## Work instruction
What you should write out is every line from the one containing "This screenshot has height=574, width=617." to the end of the data, exactly and with nothing else.

*** Begin section ***

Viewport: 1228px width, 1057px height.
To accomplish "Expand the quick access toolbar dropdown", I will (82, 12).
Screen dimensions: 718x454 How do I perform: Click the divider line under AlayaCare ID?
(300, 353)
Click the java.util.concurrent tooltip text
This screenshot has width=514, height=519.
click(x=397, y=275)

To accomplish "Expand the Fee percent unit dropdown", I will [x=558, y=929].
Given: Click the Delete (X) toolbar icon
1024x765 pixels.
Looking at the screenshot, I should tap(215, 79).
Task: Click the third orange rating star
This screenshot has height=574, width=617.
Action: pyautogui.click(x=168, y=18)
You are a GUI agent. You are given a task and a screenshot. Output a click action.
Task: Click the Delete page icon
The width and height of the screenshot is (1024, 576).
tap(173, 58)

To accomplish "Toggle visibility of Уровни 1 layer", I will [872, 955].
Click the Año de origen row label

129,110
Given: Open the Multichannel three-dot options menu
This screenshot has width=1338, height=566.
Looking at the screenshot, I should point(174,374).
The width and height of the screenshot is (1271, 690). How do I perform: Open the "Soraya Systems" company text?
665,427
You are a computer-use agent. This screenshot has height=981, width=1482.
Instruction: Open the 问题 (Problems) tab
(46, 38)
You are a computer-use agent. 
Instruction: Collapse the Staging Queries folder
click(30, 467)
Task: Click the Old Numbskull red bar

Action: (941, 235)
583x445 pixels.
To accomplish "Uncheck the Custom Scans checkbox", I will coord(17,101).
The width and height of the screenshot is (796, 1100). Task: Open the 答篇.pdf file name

*** End section ***

## Your solution
This screenshot has height=574, width=617.
Action: pyautogui.click(x=168, y=18)
You are a GUI agent. You are given a task and a screenshot. Output a click action.
Task: Click the Delete page icon
The width and height of the screenshot is (1024, 576).
tap(173, 58)

To accomplish "Toggle visibility of Уровни 1 layer", I will [872, 955].
Click the Año de origen row label

129,110
Given: Open the Multichannel three-dot options menu
This screenshot has width=1338, height=566.
Looking at the screenshot, I should point(174,374).
The width and height of the screenshot is (1271, 690). How do I perform: Open the "Soraya Systems" company text?
665,427
You are a computer-use agent. This screenshot has height=981, width=1482.
Instruction: Open the 问题 (Problems) tab
(46, 38)
You are a computer-use agent. 
Instruction: Collapse the Staging Queries folder
click(30, 467)
Task: Click the Old Numbskull red bar

Action: (941, 235)
583x445 pixels.
To accomplish "Uncheck the Custom Scans checkbox", I will coord(17,101).
The width and height of the screenshot is (796, 1100). Task: Open the 答篇.pdf file name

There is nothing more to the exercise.